You could be forgiven for thinking that a near-death experience would be traumatic, given the whole "nearness to death" thing. But that doesn't appear to be the case. A study of 190 people who have had these experiences revealed them to be quite calm; 90 percent of the participants reported feeling, above all, a sense of peacefulness.
These experiences are subjective, sure, but in the study they were measured using a quantitative method called the Greyson scale. In these surveys, people reported "out-of-body-experiences, seeing a bright light, alerted time perception," the researchers wrote. However, "precognitive visions (e.g., seeing the future) and the experience of life review"—often the way the phenomenon is described in movies and the like—"were among the least frequently reported core features." And only two people said that felt negative emotions during the event.
"It turns out to be not so bad to have a dying experience," Steven Laureys, a neuroscientist at the University of Liège in Belgium, told New Scientist.

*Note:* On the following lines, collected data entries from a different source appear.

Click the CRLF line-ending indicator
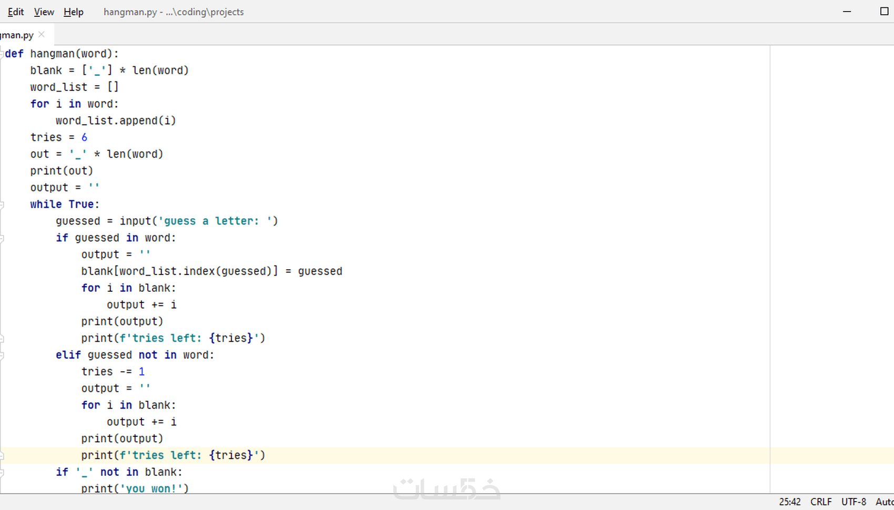 point(820,502)
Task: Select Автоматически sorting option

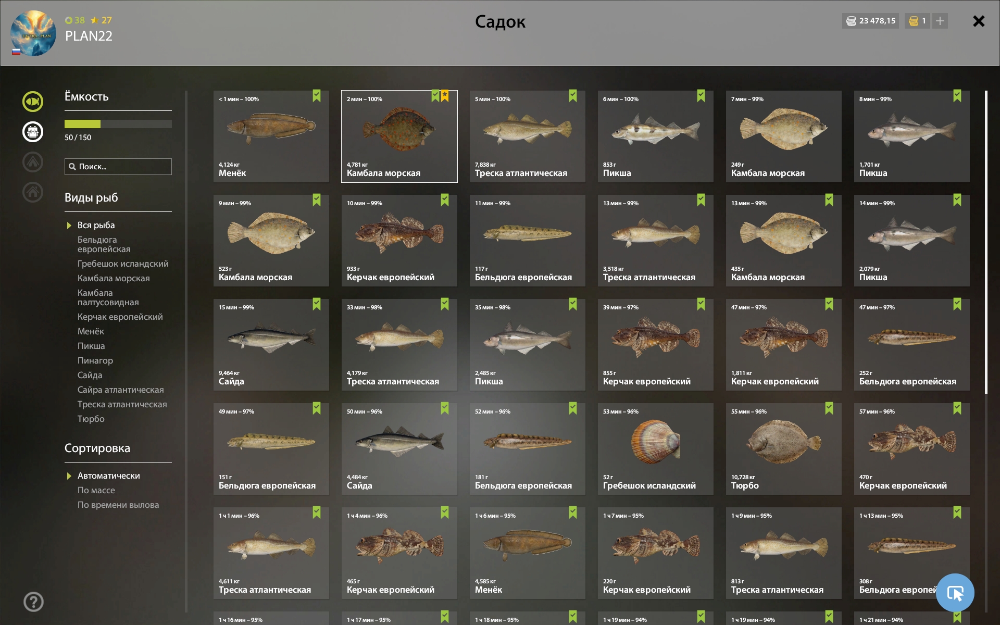Action: [x=108, y=476]
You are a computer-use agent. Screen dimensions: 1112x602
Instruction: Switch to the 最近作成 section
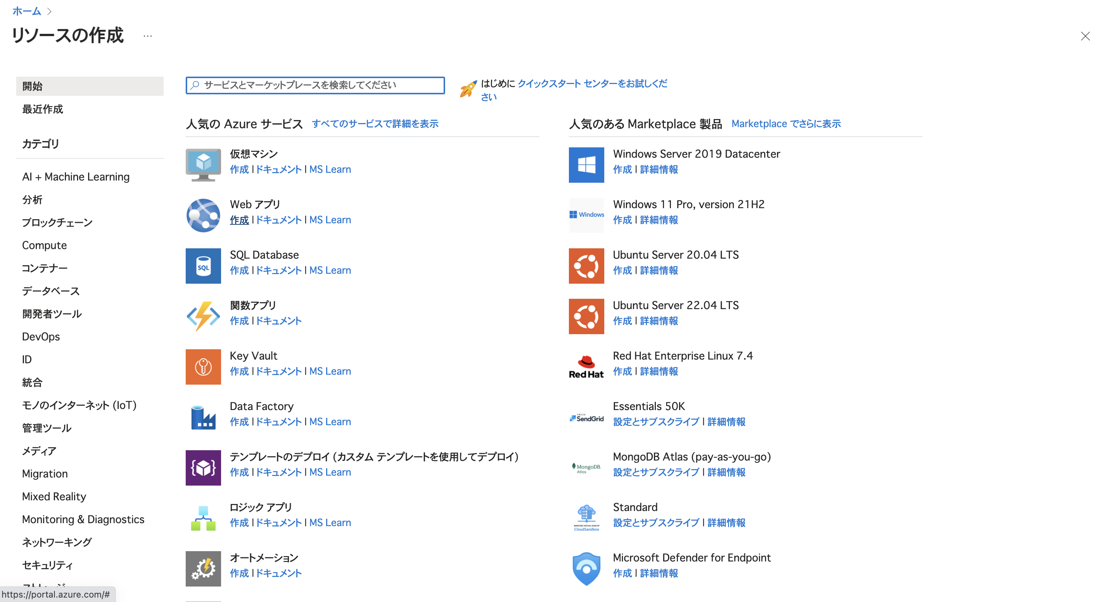[x=42, y=109]
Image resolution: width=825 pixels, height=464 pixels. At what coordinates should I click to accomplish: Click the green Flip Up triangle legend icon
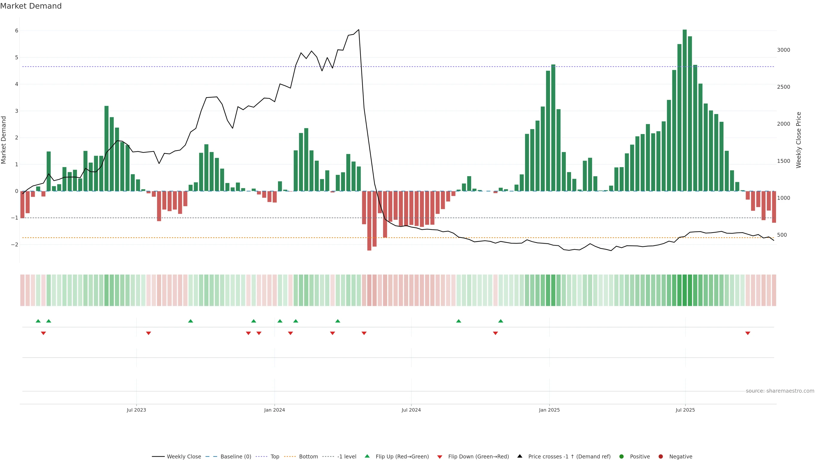tap(367, 456)
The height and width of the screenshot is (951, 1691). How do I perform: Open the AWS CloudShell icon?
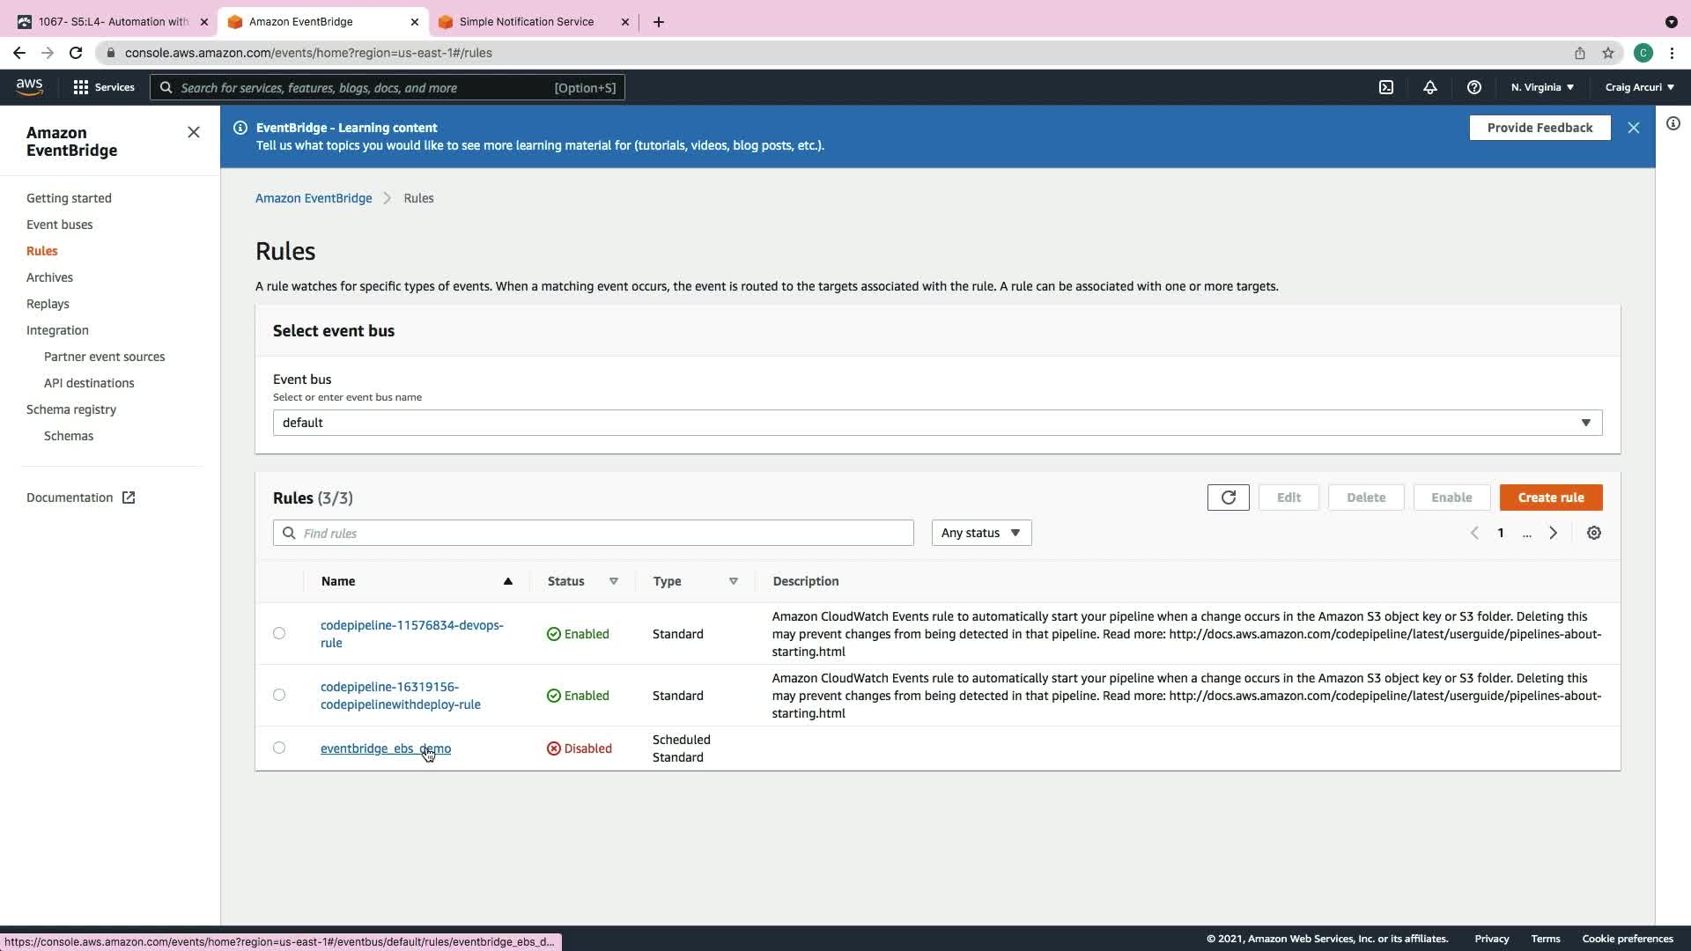[x=1386, y=87]
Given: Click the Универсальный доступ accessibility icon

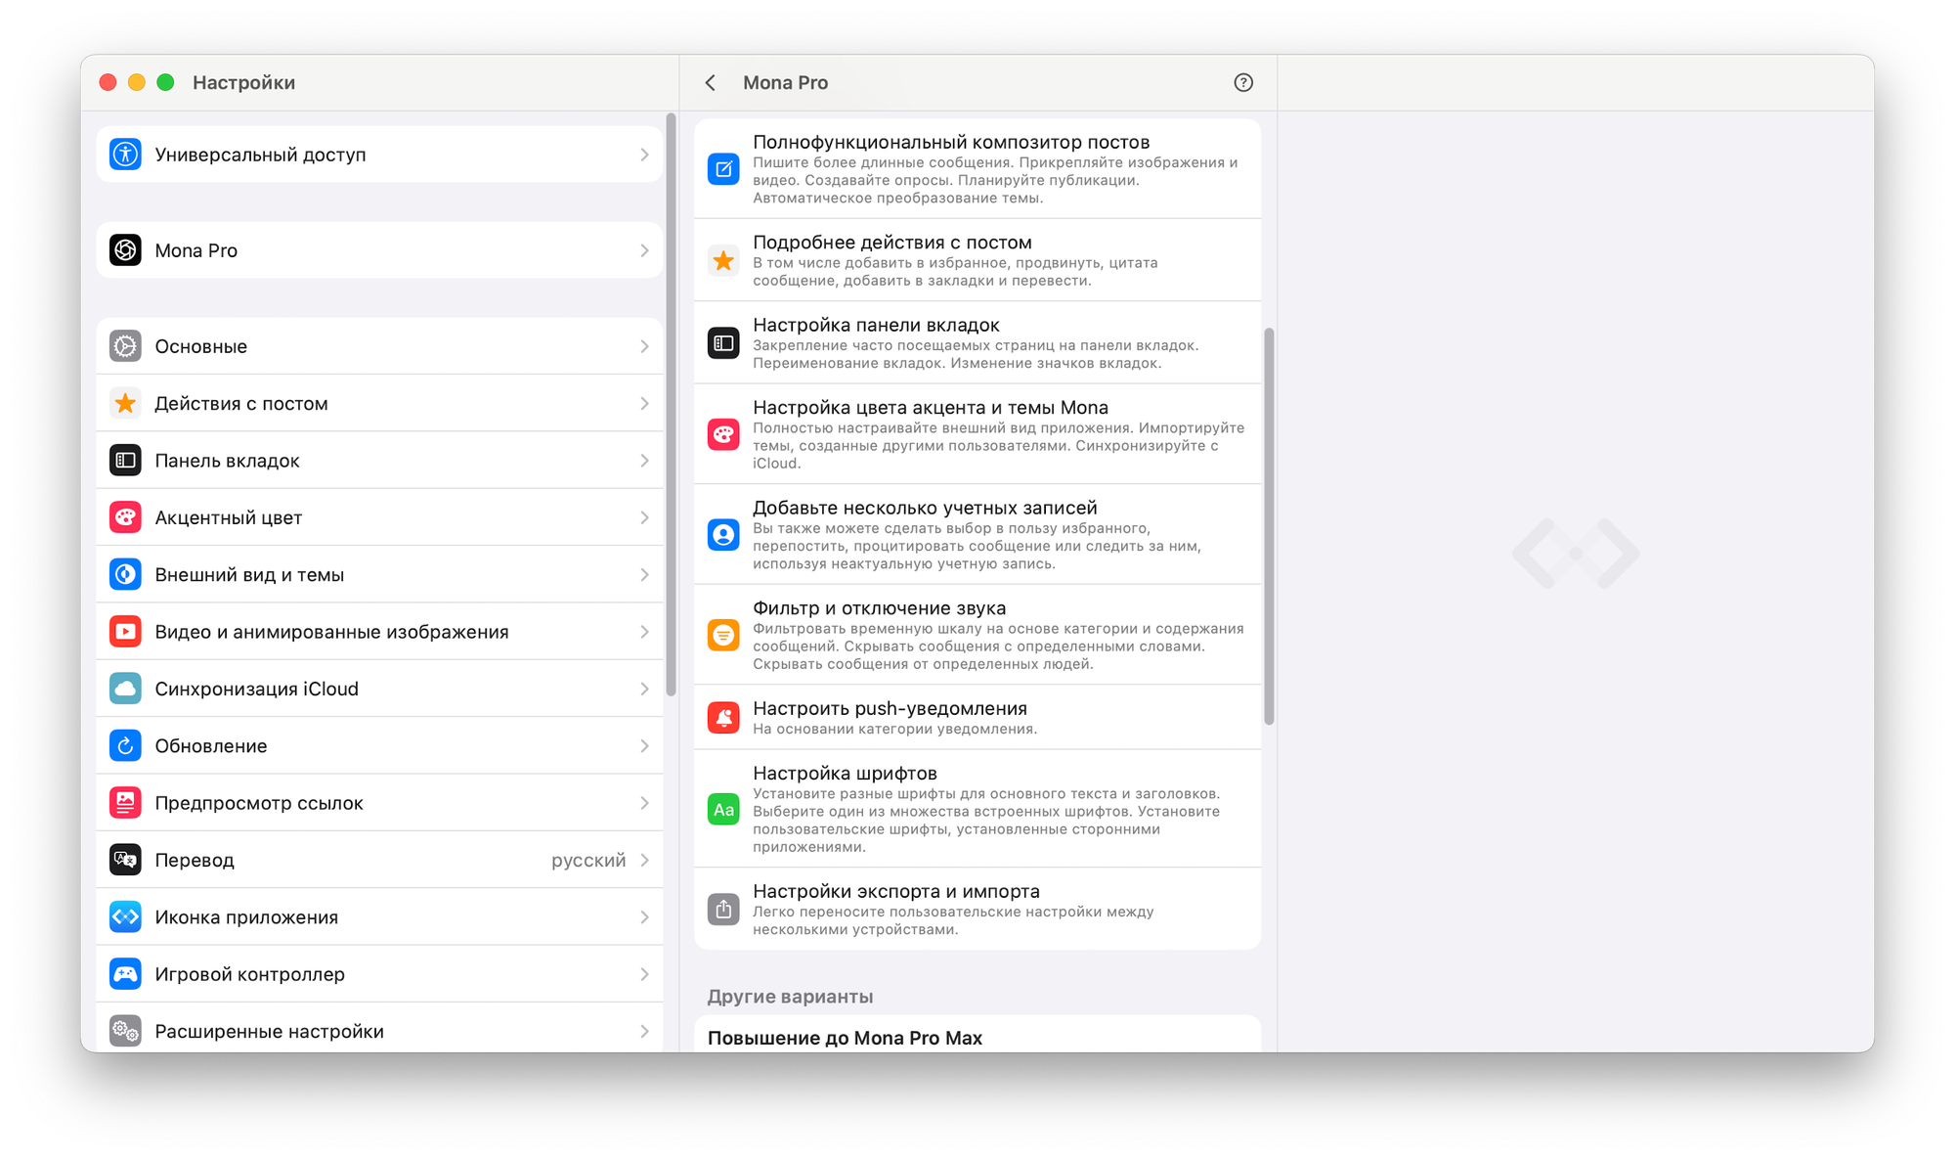Looking at the screenshot, I should (x=125, y=155).
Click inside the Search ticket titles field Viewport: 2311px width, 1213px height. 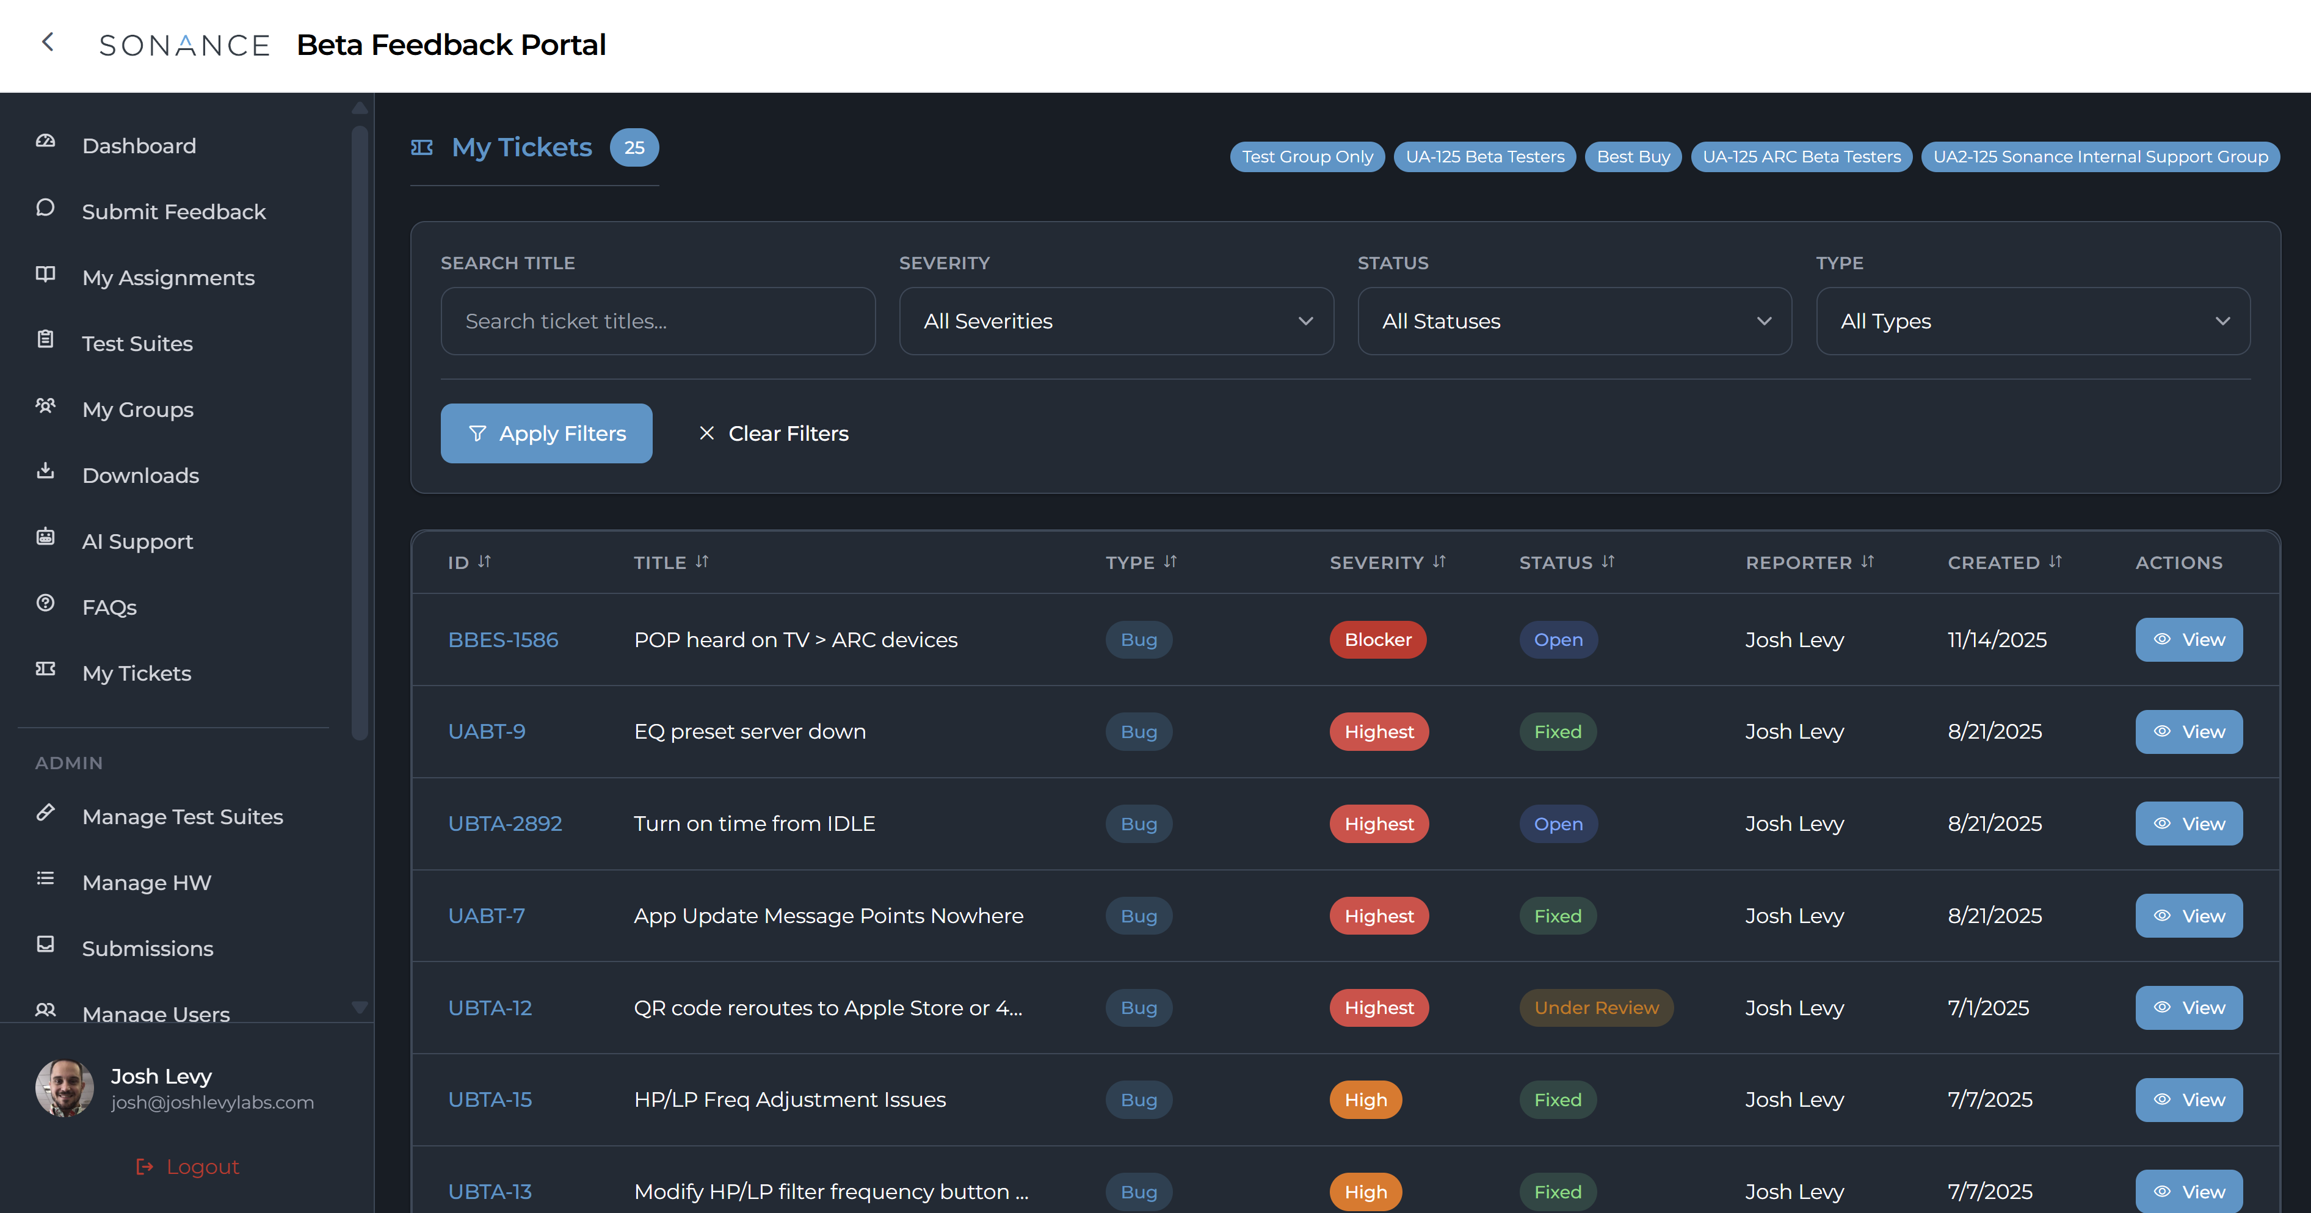click(x=658, y=321)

Interestingly, the term "near-death experience" (NDE) was first coined in the 1800s when a Swiss geologist collected stories from his fellow climbers and himself after making a fall in the Alps. It was popularized in 1975 by Raymond Moody his his best-seller Life After Life. He described an NDE as “any conscious perceptual experience occurring in individuals pronounced clinically dead or who came very close to physical death.”